México atraviesa un repunte severo de sarampión que no se registraba desde hace años, y la causa es clara: se dejó de vacunar a los niños. La baja cobertura de inmunización ha colocado al país en el primer lugar de casos en América, encendiendo alertas sanitarias a nivel regional.
Miles de contagios se han confirmado en territorio mexicano, junto con muertes derivadas de complicaciones en menores sin protección. El sarampión, una enfermedad altamente contagiosa y totalmente prevenible con dos dosis de la vacuna triple viral, encontró condiciones ideales para propagarse debido a los retrasos y omisiones en la vacunación infantil.
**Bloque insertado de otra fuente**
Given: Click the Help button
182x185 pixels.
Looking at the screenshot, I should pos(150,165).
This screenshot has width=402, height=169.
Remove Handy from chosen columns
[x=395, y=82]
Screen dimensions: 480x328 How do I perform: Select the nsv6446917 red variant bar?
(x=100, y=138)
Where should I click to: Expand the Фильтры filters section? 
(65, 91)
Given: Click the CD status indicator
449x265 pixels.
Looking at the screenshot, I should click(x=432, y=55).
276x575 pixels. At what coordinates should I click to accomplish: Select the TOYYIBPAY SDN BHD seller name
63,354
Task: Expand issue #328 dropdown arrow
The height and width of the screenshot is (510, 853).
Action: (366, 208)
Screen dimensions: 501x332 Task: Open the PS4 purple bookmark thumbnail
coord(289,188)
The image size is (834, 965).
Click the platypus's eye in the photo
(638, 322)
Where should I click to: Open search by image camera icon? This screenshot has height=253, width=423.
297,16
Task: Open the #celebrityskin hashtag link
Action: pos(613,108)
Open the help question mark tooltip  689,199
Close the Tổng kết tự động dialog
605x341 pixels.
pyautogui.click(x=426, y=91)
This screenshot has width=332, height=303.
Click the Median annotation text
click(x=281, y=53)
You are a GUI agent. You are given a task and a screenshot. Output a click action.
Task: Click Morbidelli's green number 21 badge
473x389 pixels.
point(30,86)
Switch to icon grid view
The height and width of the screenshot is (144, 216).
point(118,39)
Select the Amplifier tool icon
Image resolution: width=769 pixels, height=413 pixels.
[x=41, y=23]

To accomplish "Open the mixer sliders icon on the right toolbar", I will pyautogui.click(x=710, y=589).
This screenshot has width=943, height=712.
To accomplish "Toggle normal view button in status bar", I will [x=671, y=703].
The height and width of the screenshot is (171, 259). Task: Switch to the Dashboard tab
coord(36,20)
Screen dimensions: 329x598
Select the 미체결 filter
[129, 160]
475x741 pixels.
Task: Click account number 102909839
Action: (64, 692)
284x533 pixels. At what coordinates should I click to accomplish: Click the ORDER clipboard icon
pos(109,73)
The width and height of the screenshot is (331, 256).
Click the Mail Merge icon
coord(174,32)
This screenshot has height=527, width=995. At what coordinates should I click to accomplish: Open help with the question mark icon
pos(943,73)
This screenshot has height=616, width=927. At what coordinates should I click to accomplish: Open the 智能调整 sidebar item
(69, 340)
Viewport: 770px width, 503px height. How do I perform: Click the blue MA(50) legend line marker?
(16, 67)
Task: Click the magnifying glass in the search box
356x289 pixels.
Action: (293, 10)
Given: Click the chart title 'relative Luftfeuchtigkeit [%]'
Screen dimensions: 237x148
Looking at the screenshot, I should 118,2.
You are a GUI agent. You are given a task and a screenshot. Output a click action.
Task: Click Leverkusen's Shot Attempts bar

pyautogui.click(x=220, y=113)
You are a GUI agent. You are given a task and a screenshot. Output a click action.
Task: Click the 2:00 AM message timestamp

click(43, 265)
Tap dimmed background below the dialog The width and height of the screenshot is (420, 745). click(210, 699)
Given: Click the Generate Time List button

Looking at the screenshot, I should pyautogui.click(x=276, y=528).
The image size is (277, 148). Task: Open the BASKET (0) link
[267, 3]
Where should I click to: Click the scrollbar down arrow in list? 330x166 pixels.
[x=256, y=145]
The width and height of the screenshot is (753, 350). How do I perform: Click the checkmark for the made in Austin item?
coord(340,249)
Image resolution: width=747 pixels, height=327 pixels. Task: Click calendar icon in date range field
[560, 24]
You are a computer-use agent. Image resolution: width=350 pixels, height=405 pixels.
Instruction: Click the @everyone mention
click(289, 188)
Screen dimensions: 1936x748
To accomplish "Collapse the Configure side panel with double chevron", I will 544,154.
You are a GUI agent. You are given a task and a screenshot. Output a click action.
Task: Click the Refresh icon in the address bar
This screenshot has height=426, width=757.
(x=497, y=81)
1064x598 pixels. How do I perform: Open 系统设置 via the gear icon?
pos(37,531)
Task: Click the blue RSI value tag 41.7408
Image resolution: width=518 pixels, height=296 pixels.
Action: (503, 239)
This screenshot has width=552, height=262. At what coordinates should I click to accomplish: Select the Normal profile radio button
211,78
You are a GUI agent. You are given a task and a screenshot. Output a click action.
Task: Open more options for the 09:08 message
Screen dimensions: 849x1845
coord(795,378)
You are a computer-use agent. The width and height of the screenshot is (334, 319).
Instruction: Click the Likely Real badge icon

Más del 70 % de los casos detectados en México corresponden a personas no vacunadas o con esquemas incompletos. La mayoría de ellos son niños pequeños, quienes enfrentan el mayor riesgo de hospitalización y complicaciones graves.
Ante esta situación, autoridades nacionales han reforzado las campañas de vacunación en aeropuertos, terminales y centros de salud, aunque el reto sigue siendo enorme. Para frenar la transmisión, México necesita una cobertura de vacunación superior al 95 %, porcentaje que hoy está lejos de alcanzarse.
La conclusión es contundente: México enfrenta este brote de sarampión porque se dejó de vacunar a los niños. Mientras persistan las brechas de inmunización, el virus seguirá avanzando y poniendo en riesgo la salud infantil en todo el país.